**Required tasks:**
1 – In the article on the persecution of Iran's Baha'is, since what year have the Baha'is of Ivel village faced persecution?
2 – Extend the article on the persecution of Iran's Baha'is, picking up after its final sentence.

**Passage:**
>> start
New Age Islam Special Correspondent
16 February 2021
Persecution of members from the Baha’i Faith community in the Islamic Republic of Iran
In February this year, the Bahais of India issued a joint appeal to the Iranian government authorities to end the persecution of the Bahais of Iran, particularly of Ivel village and return their land and properties.
An excerpt from the appeal says:
“We are saddened to note the series of incidents regarding the destruction of properties and mass displacement of the Baha’is of Ivel village in Mazandaran Province in Iran. Baha’is of this village have been facing persecution since 1983. In 2010, the Baha’i homes in this village were subjected to arson and demolition which resulted in repeated grievances and complaints by the Baha’is at local and national levels.
In November, 2020 government agents raided twenty homes and shops of Baha’is in coordinated raids across the country, demanding that they hand over their property deeds.
We are greatly concerned by the Iranian court’s decision to confiscate the properties of 27 Baha’is of Ivel and distribute them to local Muslim residents in the village. This judgment is not in conformity with the Sharia law to take properties from one group for their faith and hand it over to Muslims. To disrespect another religion is explicitly condemned in our Holy Quran.”
The appeal has brought to fore the persecution, torture and social ostracisation of the Bahai community of Iran by the government of Iran. The Bahai community claims that they have been going through persecution and social ostracisation in Iran since the mid-19th century. After the Islamic Revolution in 1979, the persecution became state sponsored and systematic. They are often driven out of their homes, their religious properties and individual lands are confiscated and their cemeteries and shrines are damaged and destroyed by the government and the people of the majority community.
>> end
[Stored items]
>> start
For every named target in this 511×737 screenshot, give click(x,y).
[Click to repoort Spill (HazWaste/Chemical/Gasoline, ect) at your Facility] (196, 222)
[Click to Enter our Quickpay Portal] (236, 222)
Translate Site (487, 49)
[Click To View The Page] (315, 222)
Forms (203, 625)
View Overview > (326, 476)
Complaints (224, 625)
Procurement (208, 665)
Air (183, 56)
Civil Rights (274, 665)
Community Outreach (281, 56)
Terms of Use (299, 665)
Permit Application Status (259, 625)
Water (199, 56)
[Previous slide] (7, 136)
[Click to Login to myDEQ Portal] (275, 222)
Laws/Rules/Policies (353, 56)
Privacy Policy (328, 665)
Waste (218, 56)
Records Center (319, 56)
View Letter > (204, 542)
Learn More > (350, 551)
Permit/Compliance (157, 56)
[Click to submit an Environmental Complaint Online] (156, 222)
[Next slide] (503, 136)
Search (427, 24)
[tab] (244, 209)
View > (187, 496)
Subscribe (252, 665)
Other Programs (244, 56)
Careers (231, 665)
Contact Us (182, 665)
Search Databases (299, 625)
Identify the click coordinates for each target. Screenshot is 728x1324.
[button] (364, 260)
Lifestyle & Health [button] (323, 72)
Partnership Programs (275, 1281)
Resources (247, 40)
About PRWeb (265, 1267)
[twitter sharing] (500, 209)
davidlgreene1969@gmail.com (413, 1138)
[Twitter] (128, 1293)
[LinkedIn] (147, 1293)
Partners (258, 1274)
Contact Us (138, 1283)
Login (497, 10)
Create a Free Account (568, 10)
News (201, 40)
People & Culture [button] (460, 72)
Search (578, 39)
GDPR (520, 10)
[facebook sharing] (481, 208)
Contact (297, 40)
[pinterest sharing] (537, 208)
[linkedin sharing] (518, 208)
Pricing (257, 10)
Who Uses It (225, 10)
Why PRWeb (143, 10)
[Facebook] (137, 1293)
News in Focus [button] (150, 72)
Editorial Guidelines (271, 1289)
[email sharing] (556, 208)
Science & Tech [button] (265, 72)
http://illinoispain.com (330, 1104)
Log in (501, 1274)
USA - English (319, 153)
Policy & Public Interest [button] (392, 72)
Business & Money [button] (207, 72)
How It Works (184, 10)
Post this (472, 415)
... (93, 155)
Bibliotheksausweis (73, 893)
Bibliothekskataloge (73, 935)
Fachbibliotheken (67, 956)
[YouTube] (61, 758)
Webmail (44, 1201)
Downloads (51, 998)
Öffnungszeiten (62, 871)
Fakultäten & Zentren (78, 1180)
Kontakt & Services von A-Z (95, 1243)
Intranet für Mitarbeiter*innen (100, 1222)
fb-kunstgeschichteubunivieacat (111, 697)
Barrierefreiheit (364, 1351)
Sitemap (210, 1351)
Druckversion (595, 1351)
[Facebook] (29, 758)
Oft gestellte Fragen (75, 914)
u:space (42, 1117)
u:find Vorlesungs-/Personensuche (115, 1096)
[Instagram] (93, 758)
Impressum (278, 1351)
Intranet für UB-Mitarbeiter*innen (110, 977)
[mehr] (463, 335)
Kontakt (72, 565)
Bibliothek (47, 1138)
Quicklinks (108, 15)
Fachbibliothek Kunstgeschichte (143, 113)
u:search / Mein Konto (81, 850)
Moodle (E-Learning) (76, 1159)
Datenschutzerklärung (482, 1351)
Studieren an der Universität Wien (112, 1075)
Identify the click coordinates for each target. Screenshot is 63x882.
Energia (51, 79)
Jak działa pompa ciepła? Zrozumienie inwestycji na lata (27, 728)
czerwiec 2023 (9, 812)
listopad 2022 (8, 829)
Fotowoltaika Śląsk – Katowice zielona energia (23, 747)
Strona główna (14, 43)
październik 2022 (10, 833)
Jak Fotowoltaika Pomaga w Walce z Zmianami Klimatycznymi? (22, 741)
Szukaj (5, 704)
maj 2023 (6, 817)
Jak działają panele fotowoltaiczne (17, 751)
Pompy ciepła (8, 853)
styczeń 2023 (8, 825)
>> end
**Responses per task:**
1 – Since 1983.

2 –
The Bahais claim the persecution of the Bahais of Iran is a part of the government policy adopted during the life of Ayatollah Khamenei. The official memorandum of the government of Iran obtained by the UN in 1993 says:
“The government’s dealings with the Bahais must be in such a way that their progress and development are blocked.” Former UN rapporteur Heiner Bielefeldt said," Iranian Bahais experience persecution from the cradle to the grave, and beyond."
In August 1980, 9 members of Bahai administrative institution were abducted and were taken to an unknown location. They were feared executed extra judicially.
In pursuance of the government policy, In August 1983, Iranian Attorney General announced a legal ban on Bahai religious activities. In the aftermath of the ban, the National Spiritual Assembly of Bahais was voluntarily dissolved. After the ban. Bahai cemeteries, holy places and properties were seized, confiscated and destroyed by the government.
After the ban, the Bahais constituted a committee called Yaaran (friends) to attend to the social and spiritual needs of the Bahais with government permission. But in 2008, 7 members of the committee were arrested and sentenced to 20 years of imprisonment. The punishment was later reduced to ten years.
The Bahais of Ivel, a town with a sizeable population of Bahais are the main target of government sponsored persecution.
Ivel is situated in Chahardangeh of Hezarjarib in Mazandaran Province in Iran. The Bahá’í community was established in Ivel around 160 years ago and by the late 1800s, half of the population of Ivel were identified as Bahá’ís.
From its inception, the Bahá’í community participated in social, economic and cultural developments, including the construction of schools and bath houses, and assistance to war and earthquake victims.
Similar to other rural communities with a Bahá’í populace, Ivel too has had its own share of persecutions, suffering, and oppression from its inception and throughout the years. On 25 November 1941, the head of the village council, Mirza Agha Jan Jazbani, a Bahá’í who was well respected by the villagers, and even the nearby districts, was killed for his beliefs.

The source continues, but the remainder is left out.